Apesar do nome particularmente não tão atrativo, o objetivo da lei federal 14.181/21 – em vigor desde julho de 2021 – é positivo e traz importantes alterações e inclusões ao Código de Defesa do Consumidor (CDC) e Estatuto do Idoso, as quais visam auxiliar na prevenção e tratamento do superendividamento.
E o que seria o superendividamento? É aquela situação extrema, na qual o consumidor – frisa-se, de boa-fé – por questões diversas, se encontra em situação de insolvência, ou seja, não mais consegue adimplir suas dívidas, vencidas e vincendas, sem que prejudique seu próprio sustento e de seus familiares e outros dependentes, pois seus rendimentos são inferiores às dívidas contraídas.

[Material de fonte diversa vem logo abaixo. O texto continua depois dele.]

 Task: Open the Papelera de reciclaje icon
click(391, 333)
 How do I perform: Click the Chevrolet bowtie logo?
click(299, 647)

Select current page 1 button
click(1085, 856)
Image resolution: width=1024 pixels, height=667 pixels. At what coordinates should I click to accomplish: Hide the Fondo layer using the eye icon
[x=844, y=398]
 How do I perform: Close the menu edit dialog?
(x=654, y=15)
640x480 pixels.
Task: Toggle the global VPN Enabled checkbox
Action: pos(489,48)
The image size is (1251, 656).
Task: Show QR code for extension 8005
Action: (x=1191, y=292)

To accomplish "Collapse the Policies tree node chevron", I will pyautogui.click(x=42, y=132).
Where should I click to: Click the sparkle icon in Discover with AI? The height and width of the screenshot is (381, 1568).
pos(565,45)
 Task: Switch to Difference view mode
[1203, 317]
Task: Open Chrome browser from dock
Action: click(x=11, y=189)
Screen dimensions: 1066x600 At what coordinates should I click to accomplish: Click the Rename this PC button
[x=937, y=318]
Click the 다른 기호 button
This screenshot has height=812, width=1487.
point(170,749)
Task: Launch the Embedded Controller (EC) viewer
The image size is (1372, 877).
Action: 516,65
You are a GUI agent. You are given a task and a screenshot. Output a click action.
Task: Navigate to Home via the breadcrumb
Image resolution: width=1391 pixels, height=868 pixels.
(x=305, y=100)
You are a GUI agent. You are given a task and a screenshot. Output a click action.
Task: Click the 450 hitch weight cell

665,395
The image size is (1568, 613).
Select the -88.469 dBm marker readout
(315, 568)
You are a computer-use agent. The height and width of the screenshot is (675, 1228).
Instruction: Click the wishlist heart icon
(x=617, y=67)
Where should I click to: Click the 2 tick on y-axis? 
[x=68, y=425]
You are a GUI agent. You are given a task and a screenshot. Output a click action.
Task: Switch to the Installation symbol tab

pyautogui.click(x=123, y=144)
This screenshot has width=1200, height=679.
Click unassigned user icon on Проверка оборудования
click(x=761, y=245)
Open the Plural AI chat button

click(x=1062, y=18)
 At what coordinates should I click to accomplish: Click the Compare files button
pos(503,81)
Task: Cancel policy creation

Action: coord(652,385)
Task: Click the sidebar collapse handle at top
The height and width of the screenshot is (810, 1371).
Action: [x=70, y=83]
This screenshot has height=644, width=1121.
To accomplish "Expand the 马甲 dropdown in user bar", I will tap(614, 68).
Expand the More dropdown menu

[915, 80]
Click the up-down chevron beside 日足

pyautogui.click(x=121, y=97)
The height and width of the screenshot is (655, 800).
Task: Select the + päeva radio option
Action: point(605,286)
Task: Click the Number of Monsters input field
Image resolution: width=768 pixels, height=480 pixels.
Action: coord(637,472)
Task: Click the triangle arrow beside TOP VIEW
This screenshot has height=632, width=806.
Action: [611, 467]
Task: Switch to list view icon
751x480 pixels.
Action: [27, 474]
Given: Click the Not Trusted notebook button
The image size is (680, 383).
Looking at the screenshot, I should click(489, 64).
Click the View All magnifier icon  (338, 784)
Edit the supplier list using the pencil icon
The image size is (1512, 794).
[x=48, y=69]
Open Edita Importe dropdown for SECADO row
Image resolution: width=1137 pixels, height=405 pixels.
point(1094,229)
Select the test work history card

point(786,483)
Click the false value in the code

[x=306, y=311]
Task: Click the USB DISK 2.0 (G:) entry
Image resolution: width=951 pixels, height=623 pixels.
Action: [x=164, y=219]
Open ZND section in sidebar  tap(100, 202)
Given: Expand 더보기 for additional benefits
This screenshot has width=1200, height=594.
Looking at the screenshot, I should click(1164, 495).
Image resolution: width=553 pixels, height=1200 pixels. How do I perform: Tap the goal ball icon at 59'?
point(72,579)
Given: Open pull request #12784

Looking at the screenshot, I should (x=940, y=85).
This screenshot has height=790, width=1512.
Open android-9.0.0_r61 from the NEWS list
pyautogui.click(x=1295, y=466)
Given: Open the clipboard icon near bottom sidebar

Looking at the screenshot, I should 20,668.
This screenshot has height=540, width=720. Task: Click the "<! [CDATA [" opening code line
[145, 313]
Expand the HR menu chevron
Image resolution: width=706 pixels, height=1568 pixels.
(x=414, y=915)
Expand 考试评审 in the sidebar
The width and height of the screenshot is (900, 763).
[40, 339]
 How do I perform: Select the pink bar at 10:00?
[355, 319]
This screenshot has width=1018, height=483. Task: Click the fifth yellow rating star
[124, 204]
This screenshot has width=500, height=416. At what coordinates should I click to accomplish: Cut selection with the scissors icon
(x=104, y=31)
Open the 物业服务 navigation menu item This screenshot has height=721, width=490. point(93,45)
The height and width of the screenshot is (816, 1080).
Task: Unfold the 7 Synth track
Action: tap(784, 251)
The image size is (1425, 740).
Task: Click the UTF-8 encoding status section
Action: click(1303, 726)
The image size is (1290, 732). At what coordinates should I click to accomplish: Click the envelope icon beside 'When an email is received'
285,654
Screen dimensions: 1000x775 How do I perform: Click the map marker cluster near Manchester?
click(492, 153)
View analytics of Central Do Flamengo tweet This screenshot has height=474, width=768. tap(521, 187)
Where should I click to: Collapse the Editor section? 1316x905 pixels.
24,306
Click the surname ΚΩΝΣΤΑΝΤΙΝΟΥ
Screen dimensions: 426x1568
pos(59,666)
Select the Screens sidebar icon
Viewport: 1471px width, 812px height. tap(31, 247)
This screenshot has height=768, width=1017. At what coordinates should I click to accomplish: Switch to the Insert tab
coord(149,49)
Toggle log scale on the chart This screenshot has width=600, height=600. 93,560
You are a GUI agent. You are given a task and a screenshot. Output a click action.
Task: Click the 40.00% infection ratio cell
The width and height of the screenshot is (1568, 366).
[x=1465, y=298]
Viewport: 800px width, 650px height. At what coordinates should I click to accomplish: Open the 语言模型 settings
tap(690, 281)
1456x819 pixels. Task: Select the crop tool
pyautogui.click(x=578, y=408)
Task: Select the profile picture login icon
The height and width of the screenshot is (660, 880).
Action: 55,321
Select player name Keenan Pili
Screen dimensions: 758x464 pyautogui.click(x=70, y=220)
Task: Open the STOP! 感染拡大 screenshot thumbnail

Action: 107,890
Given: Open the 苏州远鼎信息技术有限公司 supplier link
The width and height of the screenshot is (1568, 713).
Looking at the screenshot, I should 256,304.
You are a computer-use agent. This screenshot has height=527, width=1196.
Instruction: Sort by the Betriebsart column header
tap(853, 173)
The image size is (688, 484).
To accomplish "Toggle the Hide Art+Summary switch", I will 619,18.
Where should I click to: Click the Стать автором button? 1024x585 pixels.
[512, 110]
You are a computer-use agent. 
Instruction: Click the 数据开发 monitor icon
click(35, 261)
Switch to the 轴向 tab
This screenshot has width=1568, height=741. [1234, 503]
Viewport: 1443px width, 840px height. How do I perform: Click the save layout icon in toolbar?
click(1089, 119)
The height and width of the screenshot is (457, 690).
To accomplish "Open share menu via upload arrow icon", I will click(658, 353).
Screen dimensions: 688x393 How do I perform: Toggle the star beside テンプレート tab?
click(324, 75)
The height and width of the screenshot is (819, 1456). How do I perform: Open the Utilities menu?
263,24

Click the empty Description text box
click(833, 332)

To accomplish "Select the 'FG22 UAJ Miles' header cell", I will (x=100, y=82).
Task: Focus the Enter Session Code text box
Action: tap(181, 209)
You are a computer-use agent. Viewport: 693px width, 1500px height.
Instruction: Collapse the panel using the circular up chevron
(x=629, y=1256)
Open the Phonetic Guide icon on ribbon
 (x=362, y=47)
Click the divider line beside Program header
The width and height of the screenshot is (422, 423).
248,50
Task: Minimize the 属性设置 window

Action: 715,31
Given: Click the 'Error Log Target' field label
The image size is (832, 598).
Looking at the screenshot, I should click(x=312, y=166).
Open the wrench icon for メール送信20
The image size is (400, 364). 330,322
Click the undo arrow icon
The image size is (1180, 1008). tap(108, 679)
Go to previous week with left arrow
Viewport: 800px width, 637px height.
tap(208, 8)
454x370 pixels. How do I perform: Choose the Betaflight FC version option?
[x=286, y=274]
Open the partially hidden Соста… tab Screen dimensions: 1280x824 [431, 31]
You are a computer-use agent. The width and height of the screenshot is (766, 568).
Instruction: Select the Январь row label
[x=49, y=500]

Considerando o cenário mundial de caos econômico, o aumento da inflação, desemprego e fechamento de empresas, a retomada da economia – ainda que não esteja tão ruim quanto se esperava em razão da crise global – é lenta e tem afetado a vida econômica de todos os brasileiros. A consequência direta foi que o endividamento das famílias e comprometimento de renda bateram recorde. O saldo das dívidas correspondeu a 49,4% da renda acumulada em 12 meses – é o que indicou o levantamento do Banco Central apresentado em 28/12/2021, conforme divulgado na Folha de São Paulo – coluna Mercado.
Com isso, é possível que a quantidade de consumidores em situação de superendividamento alcance números elevados. E é justamente para auxiliar essas pessoas em busca da melhor solução – tanto para elas quanto para os credores – que foi promulgada a referida norma.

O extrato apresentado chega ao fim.